4番目 DOSシェル。マウス操作やタスク切替も安定して動作する。

設定ファイル。

・CONFIG.SYS

BUFFERS=20
FILES=30
DOS=HIGH,UMB
COUNTRY=081,932,C:\DOS\COUNTRY.SYS
SHELL=C:\DOS\COMMAND.COM /P /E:512
DEVICE=C:\DOS\$FONT.SYS
DEVICE=C:\DOS\HIMEM.SYS
DEVICE=C:\DOS\EMM386.EXE RAM I=B000-B7FF I=C800-DBFF I=E000-E9FF FRAME=C800
DEVICEHIGH=C:\DOS\SETVER.EXE
DEVICEHIGH=C:\DOS\$DISP.SYS /HS=OFF
DEVICEHIGH=C:\DOS\$IAS.SYS
DEVICEHIGH=C:\DOS\ANSI.SYS /X
INSTALLHIGH=C:\DOS\IBMMKKV.EXE /M=S /Z=4 /C /L /J=90 /S=C:\DOS\MULTDICT.PRO /U=C:\$USRDICT.DCT
DEVICEHIGH=C:\DOS\POWER.EXE

・AUTOEXEC.BAT

@ECHO OFF
PROMPT $P$G
PATH C:\DOS
SET COMSPEC=C:\DOS\COMMAND.COM
SET TEMP=C:\TEMP
SET TMP=C:\TEMP
LH C:\DOS\KEYB.COM JP,932,C:\DOS\KEYBOARD.SYS
LH C:\DOS\SMARTDRV.EXE C+ 4096
LH C:\DOS\DOSKEY.COM /INSERT
LH C:\DOS\MOUSE.COM /S30 /P4 /R3


構築メモ。

・$FONT.SYS
HIMEM.SYSより前に読み込ませる。

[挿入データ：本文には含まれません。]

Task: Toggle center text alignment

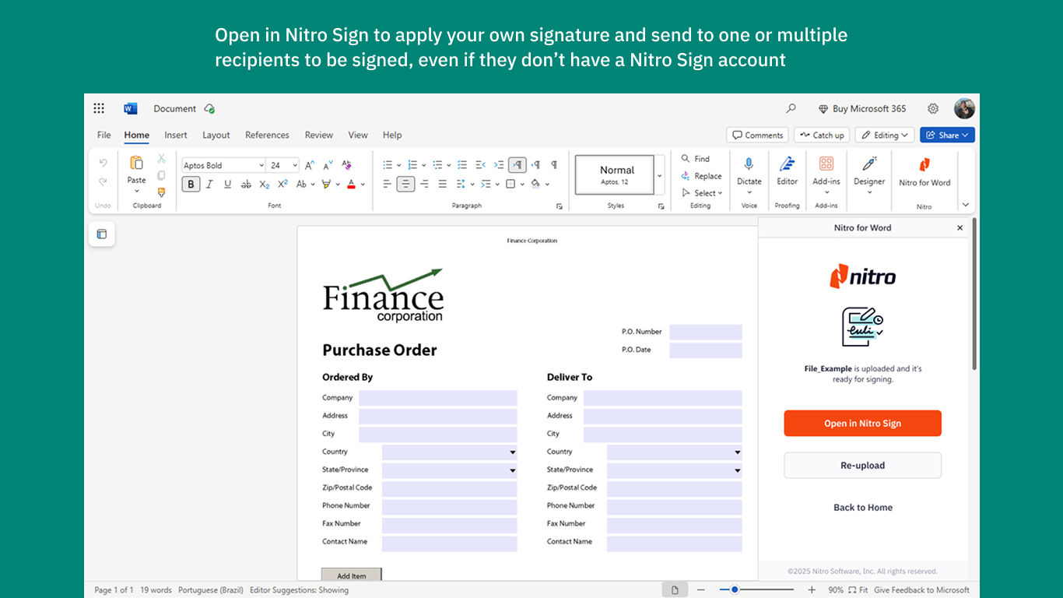Action: click(x=405, y=185)
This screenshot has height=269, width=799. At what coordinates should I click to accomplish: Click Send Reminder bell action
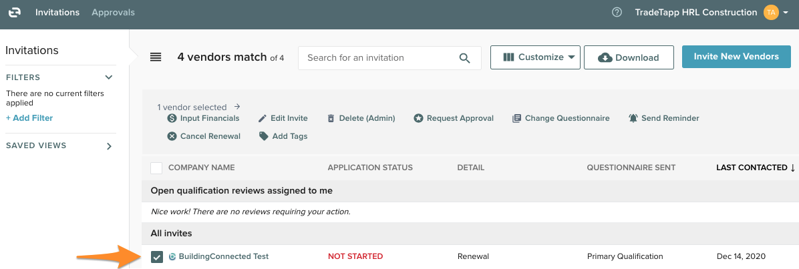point(663,118)
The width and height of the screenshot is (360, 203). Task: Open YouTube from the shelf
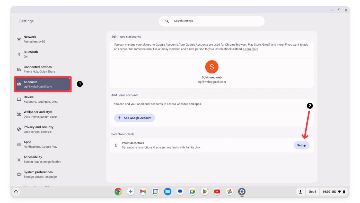coord(217,192)
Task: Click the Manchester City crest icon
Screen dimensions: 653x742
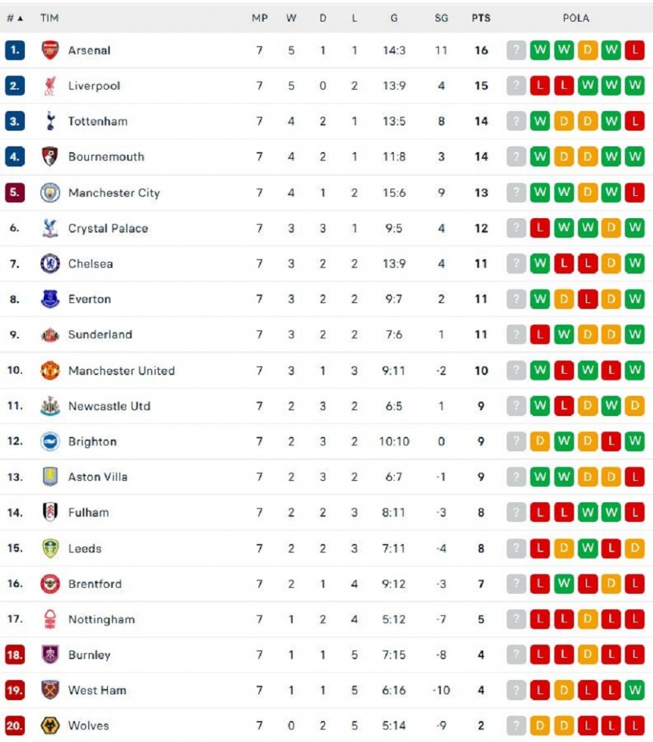Action: pos(50,193)
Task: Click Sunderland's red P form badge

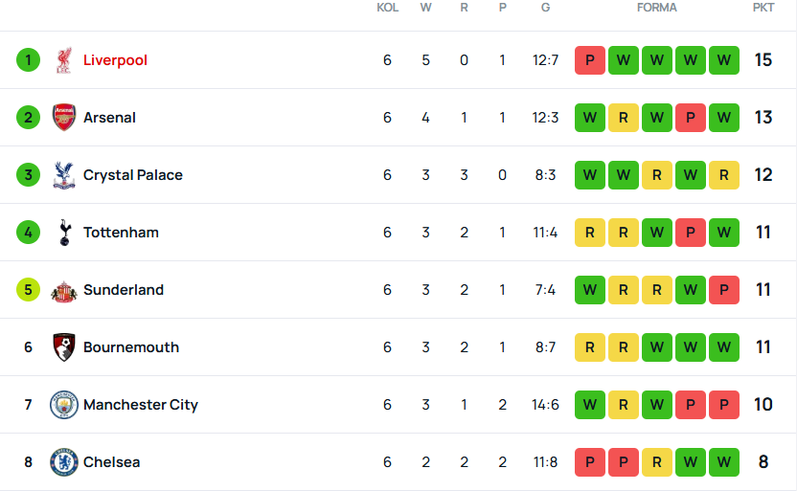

PCDOS7やMSDOSのJFONT.SYSとは異なり、$FONT.SYSがHIMEM.SYSのXMSメモリ管理と競合する方法でフォントを拡張メモリに格納するため。DOS6.1以降の$FONT.SYSはUMBを使えるからHIMEM.SYSとEMM386.EXEの後でDEVICEHIGH=で読み込んでも良いが、UMBの調整が済む前はHIMEM.SYSの前で読むほうが無難。

・EMM386.EXE
起動時にF8を押してEMM386.EXEを読み込まずに起動してからQCONFIGコマンドの最後にあるオプションROMの使用範囲を確認すると、ROM1:C0000H-C7FFFH、ROM2:DC000-DFFFFと出てくる。これ以外に 「IBM-PCの常識」としてB800H-BFFFHはCGA(DOS/Vのビデオバッファでも使用)、F000H-FFFFHはBIOSで使用しているので使用不可。B000H-B0FFHのMDAは使わないものとして空きとする。これよりUMBのウィンドウとして使える範囲を/Iオプションで指定する。I=B000-B7FF I=C800-DBFF I=E000-E9FF。この範囲からEMSページフレームは一番大きな連続空きを確保できるFRAME=C800で明示する。ほかにも細かい空き領域もありそうだが、多少余裕があるほうが面倒がないし、よくわからない動作も防げる。

・$DISP.SYS
ハードウェアスクロールはオフ。/HS=OFF。これを指定しないとスクロール時に画面の半分以上が消えたりして不便。/HS=LC(ラインコンペア)でもダメだった。

・MOUSE.COM
仮想マシンで動かしたときの加速度や遅延が気になるので適当に調整した。/S30 /P4 /R3。

PCDOS2000の時もEMM386.EXEのウソ情報にはあきれたけど、今回はその他にも「VMwareとMS-DOS 6.2/Vの古いバージョンのEMM386.EXEは動かないからWin95のEMM386.EXEで上書きしておk!」みたいな微妙な解決法が出てきた。手っ取り早い解決法ではあるけど技術的にはちょっとね。Windows10のクライアントHyper-VではどうしてもEMM386.EXEが動かせなかったが、VMWare15.5ではPC DOS 6.3オリジナルでも、6.30CのPTFを入れたバージョンのEMM386.EXE (4.50)でも問題なく使えた。今回はBIOS接続なデバイスのみにとどめたからとっても安定。深追いしてUSBネイティブドライバやWindows3.1の世界に分け入ると魑魅魍魎が跳梁跋扈してて泥沼に嵌ること間違いなし。

DOS時代のパソコンはおもしろい。リアルで体験できなかったのが悔やまれる。